Court of Appeals of Ohio, Sixth District, Lucas County
Jun 12, 1998
No. L-97-1258 (Ohio Ct. App. Jun. 12, 1998)

Opinion

No. L-97-1258.

Decided: June 12, 1998.

Appeal from the Lucas County Court of Common Pleas, Trial Court No. CI96-2268.

W. Andrew Hoffman, III and Ronald A. Apelt, for appellant.

Robert J. Bahret and Peter C. Munger, for appellee Safe-Way Barricades, Inc.

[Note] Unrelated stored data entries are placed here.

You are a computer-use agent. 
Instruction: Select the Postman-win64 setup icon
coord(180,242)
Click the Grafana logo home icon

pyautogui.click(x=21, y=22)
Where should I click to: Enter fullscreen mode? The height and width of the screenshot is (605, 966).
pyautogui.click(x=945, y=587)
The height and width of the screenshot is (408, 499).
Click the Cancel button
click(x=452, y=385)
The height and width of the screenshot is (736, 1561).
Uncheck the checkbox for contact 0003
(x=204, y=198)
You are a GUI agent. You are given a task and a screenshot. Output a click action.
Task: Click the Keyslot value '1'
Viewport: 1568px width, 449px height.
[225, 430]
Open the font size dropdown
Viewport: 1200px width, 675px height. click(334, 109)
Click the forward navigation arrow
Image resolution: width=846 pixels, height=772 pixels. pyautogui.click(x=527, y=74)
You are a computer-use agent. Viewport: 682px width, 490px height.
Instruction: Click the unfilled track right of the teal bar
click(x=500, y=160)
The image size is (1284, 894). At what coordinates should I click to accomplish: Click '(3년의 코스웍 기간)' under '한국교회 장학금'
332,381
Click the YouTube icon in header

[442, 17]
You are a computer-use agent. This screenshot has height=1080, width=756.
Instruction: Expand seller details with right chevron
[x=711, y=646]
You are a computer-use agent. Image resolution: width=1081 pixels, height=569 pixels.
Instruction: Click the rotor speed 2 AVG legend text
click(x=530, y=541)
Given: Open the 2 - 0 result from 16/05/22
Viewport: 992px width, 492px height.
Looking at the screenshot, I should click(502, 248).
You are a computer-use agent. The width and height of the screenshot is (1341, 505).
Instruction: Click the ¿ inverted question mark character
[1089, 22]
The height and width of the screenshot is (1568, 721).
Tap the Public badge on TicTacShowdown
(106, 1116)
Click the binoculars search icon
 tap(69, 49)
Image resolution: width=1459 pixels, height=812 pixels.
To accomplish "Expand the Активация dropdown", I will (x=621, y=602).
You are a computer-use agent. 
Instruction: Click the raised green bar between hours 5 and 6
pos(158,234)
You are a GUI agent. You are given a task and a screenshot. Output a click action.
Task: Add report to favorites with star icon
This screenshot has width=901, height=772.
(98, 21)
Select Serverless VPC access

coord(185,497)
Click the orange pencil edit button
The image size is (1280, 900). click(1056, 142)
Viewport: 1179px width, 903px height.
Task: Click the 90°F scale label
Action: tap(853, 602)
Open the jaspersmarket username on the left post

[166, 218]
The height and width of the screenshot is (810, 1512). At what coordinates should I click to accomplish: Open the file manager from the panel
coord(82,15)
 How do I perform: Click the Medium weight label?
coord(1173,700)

Frank Aveni and Brian D. Sullivan, for appellee Gerken Paving, Inc.


OPINION


Appellant, Albert Farr, sets forth the following two assignments of error on appeal:

"I. The Trial Court erred in Granting Defendant/Appellee Safe-Way Barricades, Inc.'s Motion for Summary Judgment since genuine issues of material fact existed demonstrating that Defendant/Appellee Safe-Way Barricades, Inc. had notice and/or knowledge, prior to the time of Plaintiff/Appellant Albert Farr's accident, that a hazardous condition existed on the Front Street entrance ramp and that Defendant/Appellee failed to take steps to remedy said hazardous condition.

"II. The Trial Court erred in Granting Defendant/Appellee Gerken Paving, Inc.'s Motion for Summary Judgment since genuine issues of material fact exist demonstrating that Defendant/Appellee Gerken Paving, Inc., had notice and/or knowledge, prior to the time of Plaintiff/Appellant Albert Farr's accident, that a hazardous condition existed on the Front Street entrance ramp and that Defendant/Appellee failed to take steps to remedy said hazardous condition."

The undisputed facts which are relevant to the issues raised on appeal are as follows. On July 23, 1994, appellant was injured when his 1977 Harley Davidson motorcycle struck a four-inch elevated section of pavement while appellant was attempting to enter I-280 at the Front Street entrance ramp in Toledo, Ohio. As a result of the impact, appellant lost control of the motorcycle and struck a concrete barrier in the center of the highway at thirty-five miles per hour. Appellant was thrown from his motorcycle and was injured.

The elevated segment of the highway was created when employees of appellee, Gerken Paving, Inc. ("Gerken"), stripped the asphalt off of the right-hand traffic lane so that repairs could be made to the underlying concrete roadbed. To assist incoming traffic in negotiating the four-inch transition in height from the entrance ramp into the left-hand lane, Gerken had installed an asphalt wedge along a portion of the entrance ramp. While repairs were being made, all traffic was diverted up the entrance ramp, across the stripped right lane, over the wedge and onto the left-hand lane by a series of orange barrels. The barrels were leased to Gerken by appellee, Safe-Way Barricades, Inc. ("Safe-Way").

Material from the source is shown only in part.